Keystone species of one of the planet's richest ecosystems, corals foster a biodiversity that surpasses even that of the rain forests. Reefs provide shelter, food, and breeding grounds for an estimated 35,000 to 60,000 species world-wide, including almost a third of the world's estimated 12,000 kinds of marine fishes. They not only are home to many species but also contain an uncommonly high number of phyla -- creatures as diverse as anemones, starfish, crabs, eels, sea slugs, and sponges.
Life on the coral reef follows a predictable cycle of day and night activities. As dawn breaks, oceangoing predators such as hammerheads, gray reef sharks, and barracuda patrol the reef lagoons and channels, looking for a morning meal of fish. Manta rays, mouths gaping to strain out plankton carried by the tides, cruise along the reef. Hawksbill turtles graze on sponges, bobbing along the walls and crevices to avoid predators.
As the sun rises higher, the day grazers emerge from their resting places. Brightly colored Caribbean long-snout butterfly fish use their snouts to pluck out soft coral animals from their homes, while parrotfish employ their beaklike mouths to bite off algae growing on the reef. Spotted eagle rays glide along the walls and nearby sand flats, stopping occasionally to forage for a mollusk meal.
Within entangled coral branches, territorial damselfish prune the algal gardens they so carefully maintain, even removing any trespassing sea urchins. The urchins themselves meander along and among the corals', grazing on the blue-green algae that rapidly accumulate. Pufferfish brave the urchins' spines to feast on their vulnerable undersides. Should a passing predator nab a balloonfish for a meal, the prey will quickly inflate to two or three times its normal size, causing the hunter to spit it out. Resembling elongated plants, trumpetfish fool predators by hovering vertically just above the reef while searching for a suitable meal. Sea horses wrap their tails around sea fans or grasses, where they remain anchored, waiting for small invertebrates carried by the currents.
As the sun sets, the night shift begins. Unfolding their tentacles in a hydraulic yawn, corals begin to capture passing plankton. An octopus ventures from its burrow in search of a feast of crab or claim, overturning rubble and groping in crevices with its sensitive arms. In turn, goldentail moray eels emerge from their rocky dens to hunt octopuses. Snappers, porgies, and jacks exit their nooks on the reef to graze nearby grass beds. Spiny lobsters crawl forth, foraging for invertebrate prey. Undulating along the reef wall, a Spanish dancer -- a type of sea slug -- grazes on corals, sponges, and anemones.

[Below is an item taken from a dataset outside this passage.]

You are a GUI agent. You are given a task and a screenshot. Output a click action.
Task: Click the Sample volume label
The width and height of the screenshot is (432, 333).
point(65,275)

A reef is in some ways like a city, with various parts functioning to help maintain the whole system. Sponges act as water-treatment plants, circulating water and removing suspended particles that can reduce light. Parrotfish keep the coral skeletons free of suffocating algae, as did the long-spined Caribbean sea urchin until a still unexplained die-off of these creatures started in Panama. In the late 1970s, rampant algae began to dominate and destroy many of the Caribbean reefs, but in the past ten years, the sea urchin has been making a comeback.